README: update usage to load via subfolder=ckpt-60000

48019a4 verified 4 days ago

3.98 kB

	---
	license: mit
	library_name: transformers
	tags:
	- robotics
	- vla
	- behavior-1k
	- x-vla
	- pick-up
	base_model: 2toINF/X-VLA-Pt
	---

	# X-VLA v20 — Pick-Up Specialist on BEHAVIOR-1K Tasks 0, 1, 6

	Fine-tune of [`2toINF/X-VLA-Pt`](https://huggingface.co/2toINF/X-VLA-Pt) on three BEHAVIOR-1K tasks, with training data filtered to only the pick-up sub-skill segments.

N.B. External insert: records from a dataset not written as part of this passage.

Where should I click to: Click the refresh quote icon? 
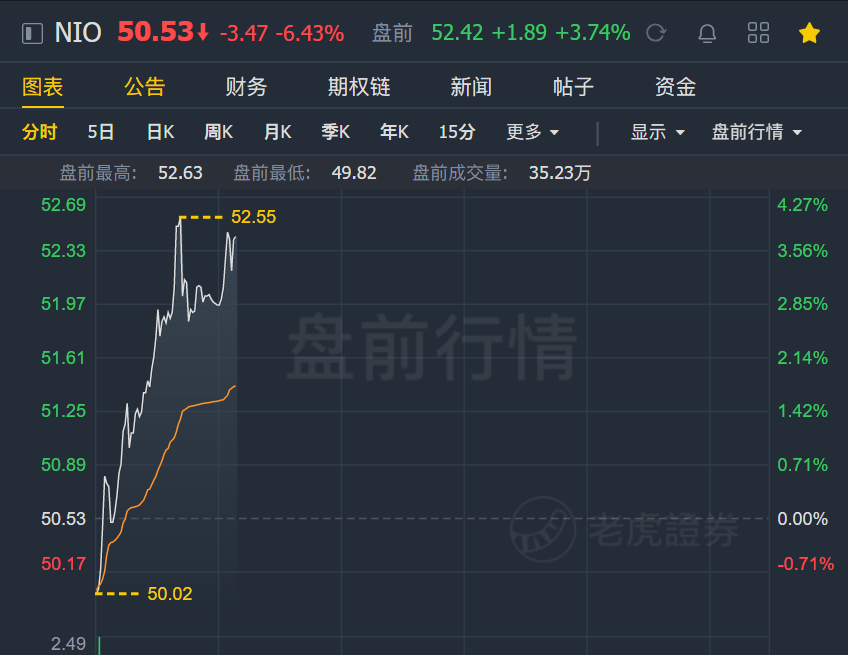point(656,33)
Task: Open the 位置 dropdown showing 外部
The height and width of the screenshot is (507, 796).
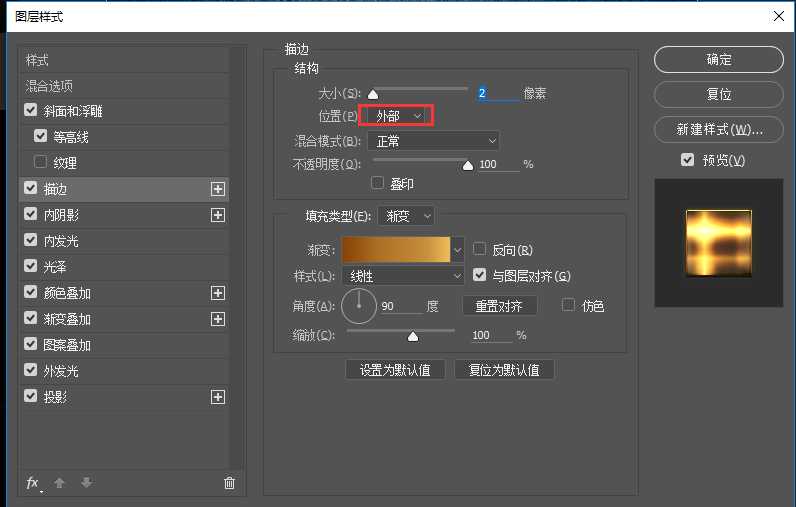Action: coord(397,116)
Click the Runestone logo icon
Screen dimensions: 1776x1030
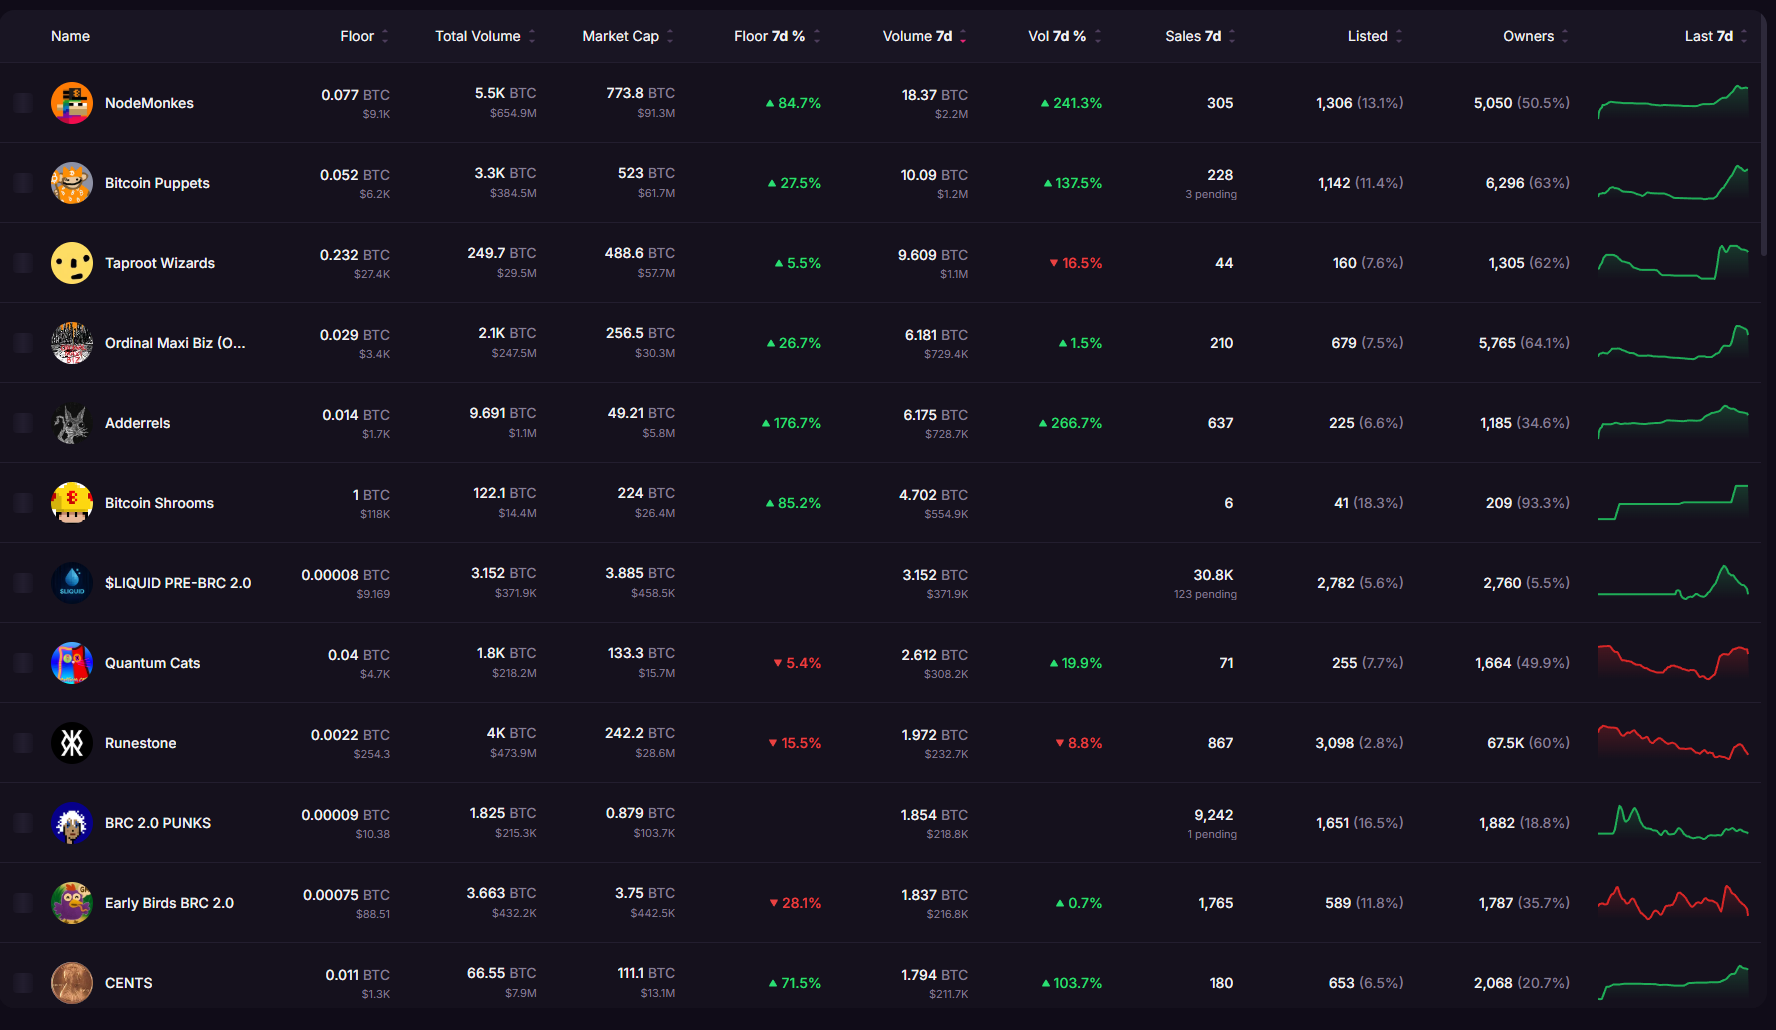pyautogui.click(x=72, y=743)
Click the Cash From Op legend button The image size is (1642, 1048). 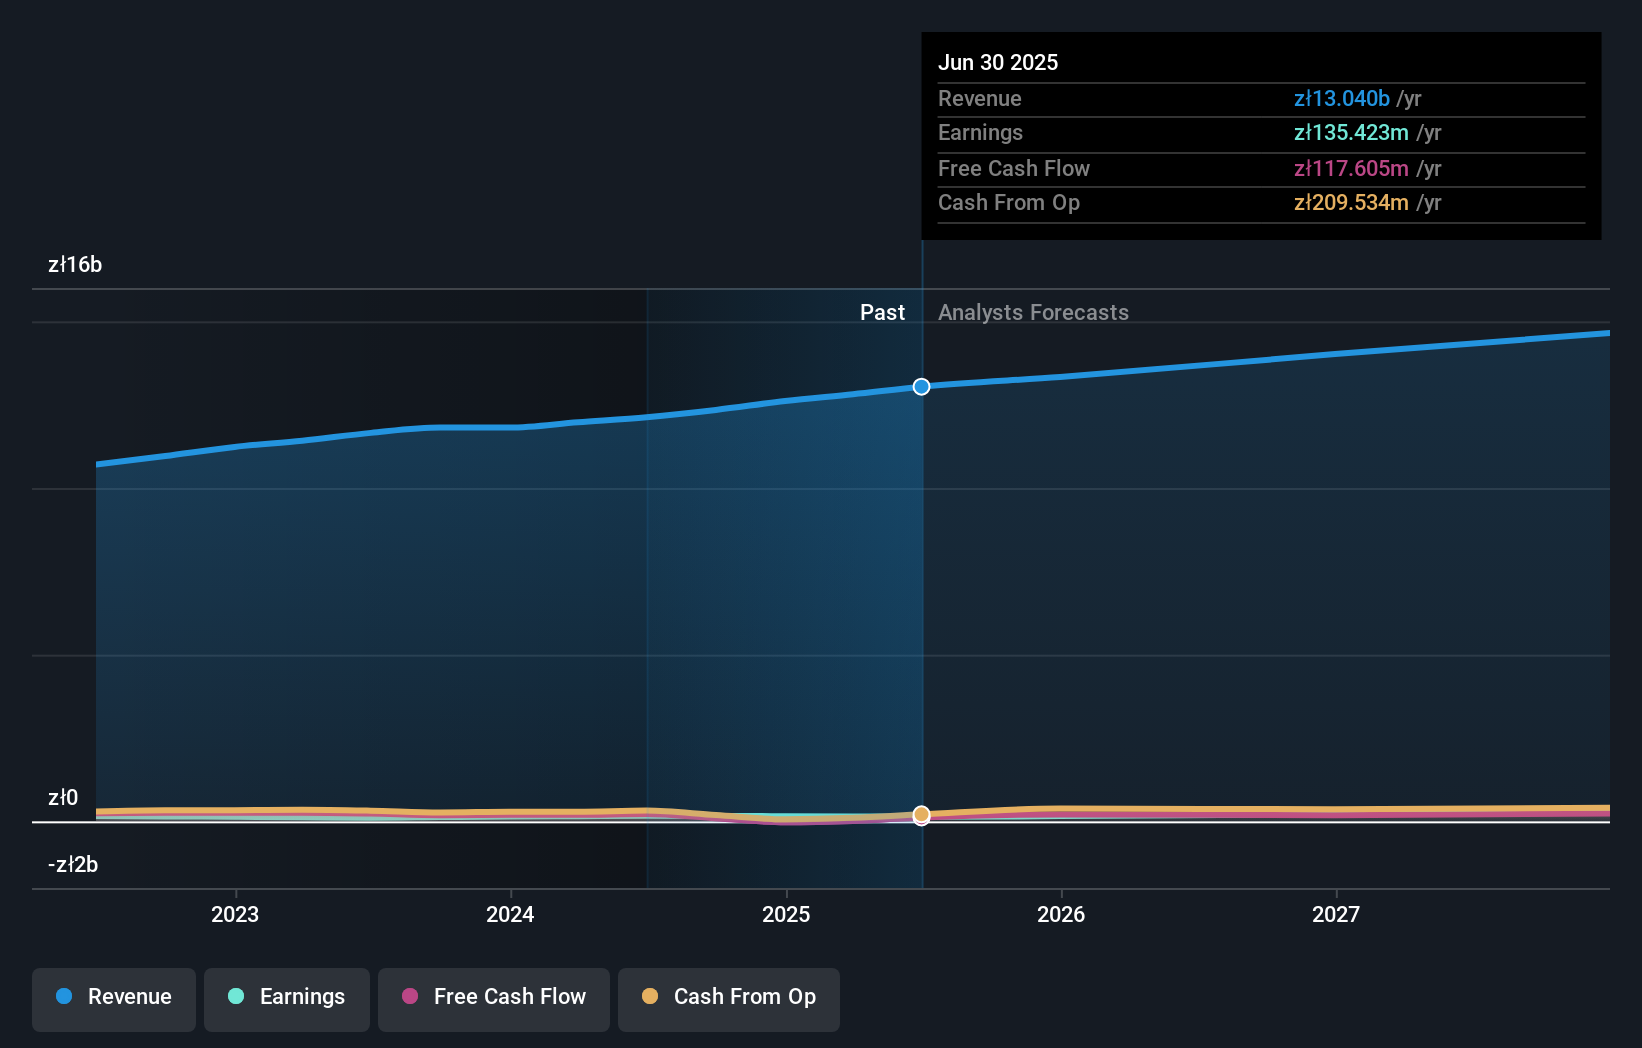(729, 997)
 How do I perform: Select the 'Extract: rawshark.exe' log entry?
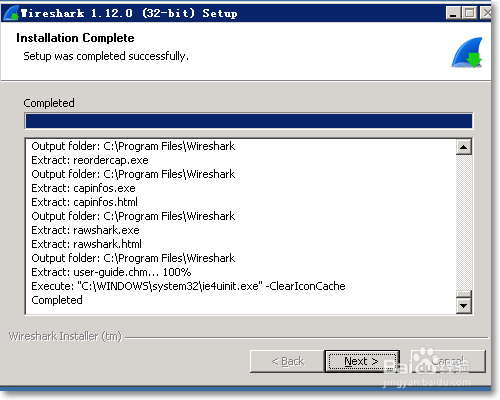(x=85, y=230)
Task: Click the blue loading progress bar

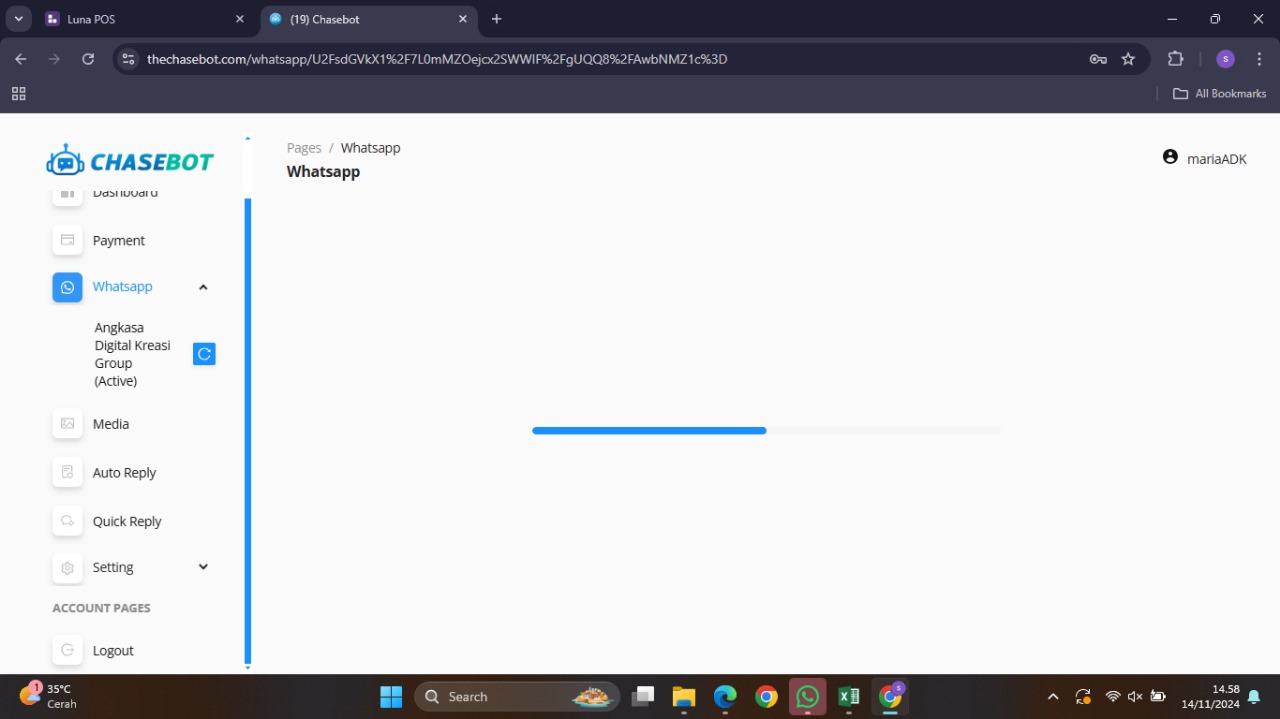Action: coord(649,431)
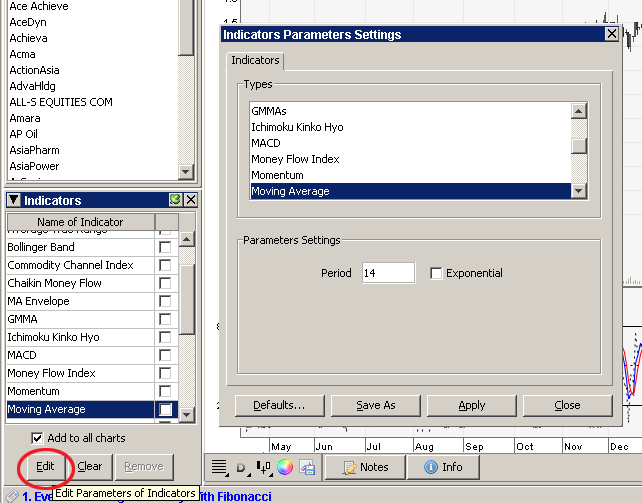Viewport: 642px width, 503px height.
Task: Open the Info button with blue icon
Action: [442, 467]
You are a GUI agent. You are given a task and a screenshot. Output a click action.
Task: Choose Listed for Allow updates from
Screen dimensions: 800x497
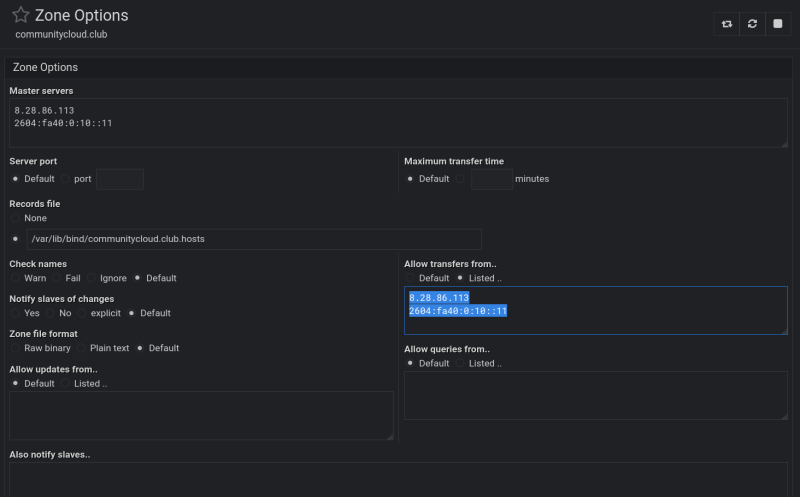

Uses the v20 architecture from [markli1hoshipu/behavior1k-xvla @ v20](https://github.com/markli1hoshipu/behavior1k-xvla/tree/v20).

	## What this model is

	A pick-up specialist. Trained on the official [`behavior-1k/2025-challenge-demos`](https://huggingface.co/datasets/behavior-1k/2025-challenge-demos) data for tasks:

	\| Task \| Description \| Allowed skills during training \|
	\|---\|---\|---\|
	\| 0 \| Turn on the radio receiver \| `pick up from`, `press` \|
	\| 1 \| Put soda cans in the trash can \| `pick up from` \|
	\| 6 \| Take Easter eggs out of the wicker basket \| `pick up from` \|

	Frames whose active skill segment was NOT in the allowed list (navigation, placing, etc.) were skipped at sample time. The result is a model that learns dexterous grasping + press-on motions without spending capacity on the navigation/place phases.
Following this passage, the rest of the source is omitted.